Remove-Variable word -Force

This should get you like 90% of the way and it took me a couple days searching google and exploring Word to find the appropriate properties to update.

First off, Thank you so much!

This is before my first coffee look at the script,

But it looks like the hashtable is full of bookmark names, But I am thinking I could make this a function and have the values of the hash table be the output from my function?

So if do FirstName = “$name” it would work would it not?

You could certainly make it into a function. In my script, all it was doing was generating the variables for the hash table and running Word code. The code is called one time for each time I run the script and it’s not something I think I would use over and over, so I didn’t bother creating a function.

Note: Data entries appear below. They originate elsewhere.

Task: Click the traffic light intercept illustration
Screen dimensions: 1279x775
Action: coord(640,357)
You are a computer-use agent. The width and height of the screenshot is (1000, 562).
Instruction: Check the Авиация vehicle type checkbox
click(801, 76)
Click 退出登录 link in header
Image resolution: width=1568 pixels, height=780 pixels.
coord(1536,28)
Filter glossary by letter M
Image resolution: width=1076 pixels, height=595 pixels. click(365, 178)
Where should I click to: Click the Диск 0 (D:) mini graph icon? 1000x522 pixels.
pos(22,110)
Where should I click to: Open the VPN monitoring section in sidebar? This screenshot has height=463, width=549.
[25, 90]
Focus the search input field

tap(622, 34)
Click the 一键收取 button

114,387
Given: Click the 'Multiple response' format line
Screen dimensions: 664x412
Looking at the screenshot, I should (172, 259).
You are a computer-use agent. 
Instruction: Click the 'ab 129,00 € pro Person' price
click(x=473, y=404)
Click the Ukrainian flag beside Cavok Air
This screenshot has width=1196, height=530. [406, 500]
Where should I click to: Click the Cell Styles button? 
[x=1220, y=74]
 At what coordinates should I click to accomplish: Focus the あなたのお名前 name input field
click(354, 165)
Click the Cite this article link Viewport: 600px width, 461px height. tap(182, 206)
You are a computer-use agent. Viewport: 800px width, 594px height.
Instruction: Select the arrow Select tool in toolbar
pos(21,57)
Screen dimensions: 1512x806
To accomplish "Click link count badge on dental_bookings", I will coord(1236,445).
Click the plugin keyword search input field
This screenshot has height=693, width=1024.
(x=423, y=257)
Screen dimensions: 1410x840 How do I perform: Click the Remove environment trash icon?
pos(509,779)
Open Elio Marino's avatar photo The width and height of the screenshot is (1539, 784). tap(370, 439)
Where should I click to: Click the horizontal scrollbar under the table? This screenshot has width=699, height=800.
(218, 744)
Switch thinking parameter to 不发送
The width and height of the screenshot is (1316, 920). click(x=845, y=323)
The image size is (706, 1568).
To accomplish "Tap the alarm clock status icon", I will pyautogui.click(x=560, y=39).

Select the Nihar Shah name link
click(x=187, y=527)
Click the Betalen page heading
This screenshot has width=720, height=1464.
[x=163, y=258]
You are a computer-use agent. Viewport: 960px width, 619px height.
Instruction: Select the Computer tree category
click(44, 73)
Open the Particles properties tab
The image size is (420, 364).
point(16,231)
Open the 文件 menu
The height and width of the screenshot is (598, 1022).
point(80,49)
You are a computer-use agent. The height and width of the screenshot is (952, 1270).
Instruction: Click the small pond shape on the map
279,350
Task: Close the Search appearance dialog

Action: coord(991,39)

Doing the FirstName=($name); is how my script was setup, I just made it plain text to show you the example, so it would work.

Thanks so much man,

Also I was able to figure out how to make a hashtable completely dynamic just so you know!

I made an object then I did the following.

$Hashable @{
($object.computername + “cpu”) = “$cpu”

That makes it so the bookmarks it tries to find can be dynamically generated and same with the values.

:smiley: thanks alot man, This enabled me to learn alot!